### Text under study
Fibrotic myopathy is the classic “mechanical lameness” of the hind limb. The gait change is caused by a mechanical limitation on movement of the hind limb and is not necessarily caused by pain.

Injury and scarring of the hamstring muscles in the upper hindquarter of the horse causes a classic change in gait with shortening of the front phase of the stride, loss of the stretchability of the normal muscle, and slapping of the foot to the ground. The injury can result from a single traumatic injury to these muscles (hyperextension injury) but can also can result from repetitive strain, seen most commonly in Western performance horses, especially reiners, cutters and rope horses. In some cases, scarring can occur from repeated IM injections into the hamstring muscles.

“Goose-stepping” is the name given to horses that move their hind limb in this characteristic way – the hoof is raised, then brought rearward and slapped to the ground. Fibrotic myopathy is very different from “stringhalt” as are the causes. Importantly, other lameness conditions can cause similar but rarely this classic gait.

Other signs usually associated with this condition include change in contour and feel of the rear contour of the hindquarter, where the hamstring muscle has been torn and replaced by bands of scar tissue.

This chronic scarring causes a “mechanical lameness”, meaning that the gait deficit is caused by a mechanical limitation and is not necessarily painful to the horse. Depending upon the severity of the gait alteration, and the horse’s use, the condition may or may not be performance-limiting for the horse.
######
### Data provided
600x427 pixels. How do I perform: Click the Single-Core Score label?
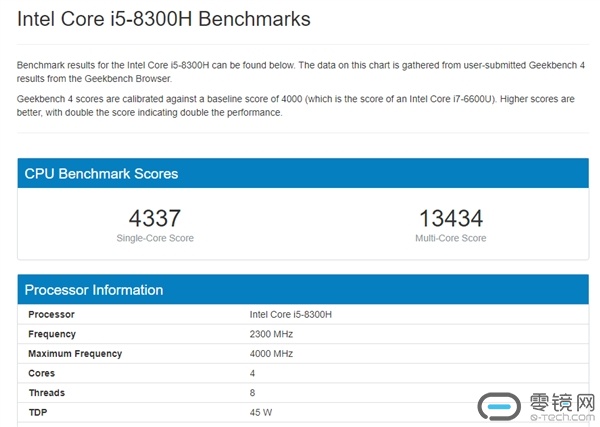pyautogui.click(x=155, y=238)
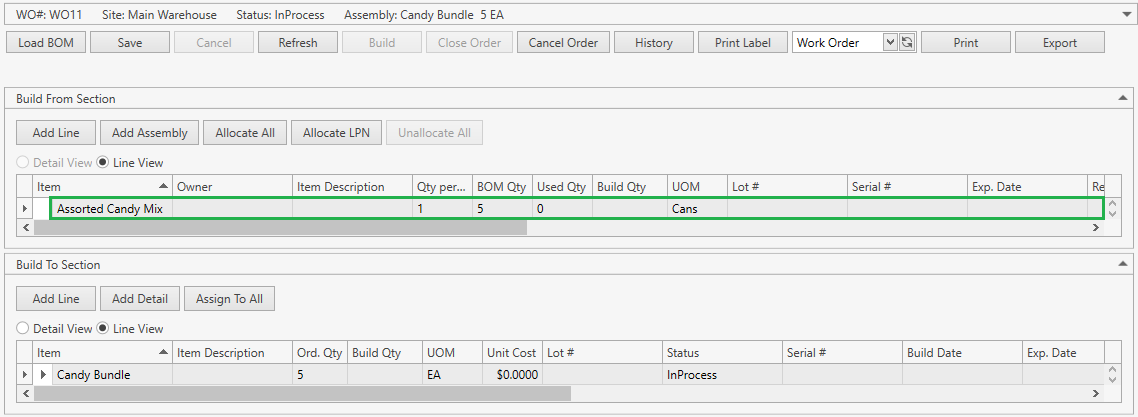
######
--- Task A ---
According to the passage on fibrotic myopathy, which Western performance horses most commonly develop the injury from repetitive strain?
--- Task B ---
Continue the passage on fibrotic myopathy from its last sentence.
The data that comes after the text is separate material.

--- Expected output A ---
Reiners, cutters and rope horses.

--- Expected output B ---
The initial tearing of the hamstring causes lameness and reluctance to move the limb, and pain and swelling in the rear of the limb. By 30-60 days post injury there is enough scarring to cause the typical gait. By 90 days, the scar is fully mature.

This is one of the rare conditions that can be diagnosed by the classic gait, along with an obvious rod-like band of scar tissue in the hamstring area. Ultrasound can be helpful to determine extent and location of injury.

There are effective surgical treatments for fibrotic myopathy. Cutting of the scar itself, or the tendon below it may be helpful to restore normal length and elasticity of the hamstring and a more normal gait. The surgery is often performed in the standing horse. Rest is advised during the early period after injury to the muscle, as the initial injury is painful. In mild cases, physical therapy and massage may be helpful, especially soon after injury.

Prognosis & Relevant Factors

The prognosis for fibrotic myopathy depends on the severity of the injury, gait deficit and scarring, as well as whether or not there is ongoing pain. Mild, chronic cases can go on performing normally and may not require treatment.

Horses not used for riding or performance typically do fine with the gait deficit. For riding and performance horses: severe cases of fibrotic myopathy can interfere with performance and require treatment. Surgery is generally successful at improving the gait.

QUESTIONS TO ASK MY VET

  • Would surgery help this condition?
  • Is my horse really lame or is this purely a mechanical problem?
  • Is this a recent problem or more chronic?
  • Is this condition affecting my horse's ability to do his job?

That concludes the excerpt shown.